--- What needs to be done ---
Copy every line of the listing below word for word, but leave the pictures out.

--- Supplied records ---
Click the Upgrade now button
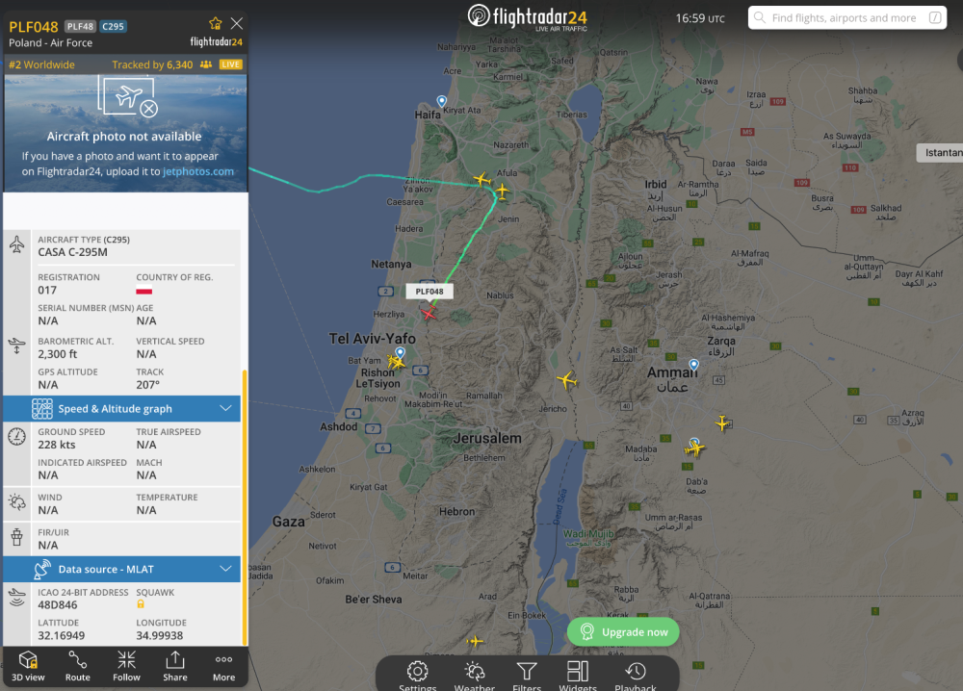This screenshot has width=963, height=691. (x=623, y=631)
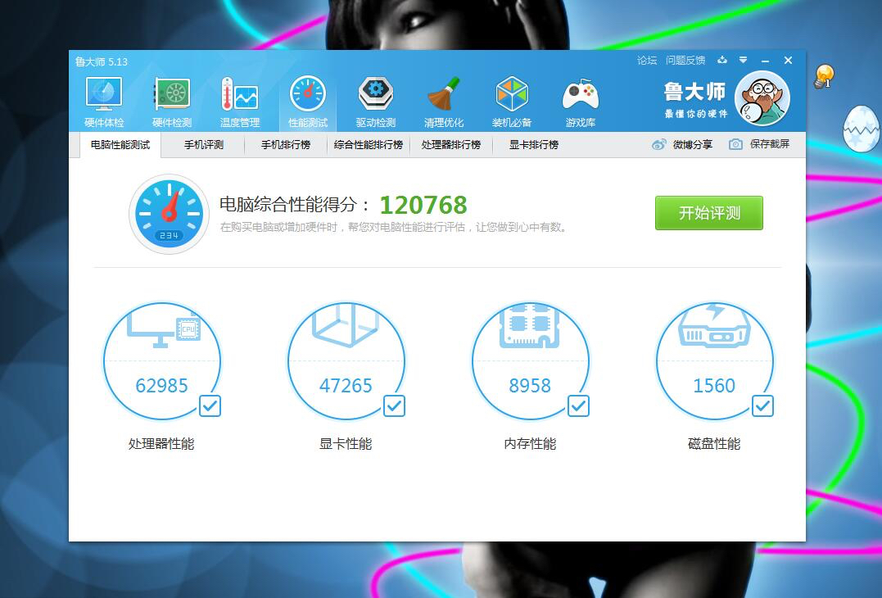Toggle the checkmark under 磁盘性能 score
Image resolution: width=882 pixels, height=598 pixels.
762,406
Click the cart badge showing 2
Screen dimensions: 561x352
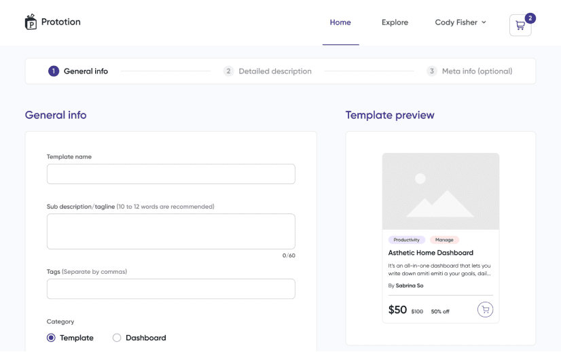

--- Task output ---
Click the Upgrade now button
This screenshot has width=963, height=691. (x=623, y=631)
Toggle the checkmark under 磁盘性能 score
Image resolution: width=882 pixels, height=598 pixels.
762,406
Click the cart badge showing 2
Screen dimensions: 561x352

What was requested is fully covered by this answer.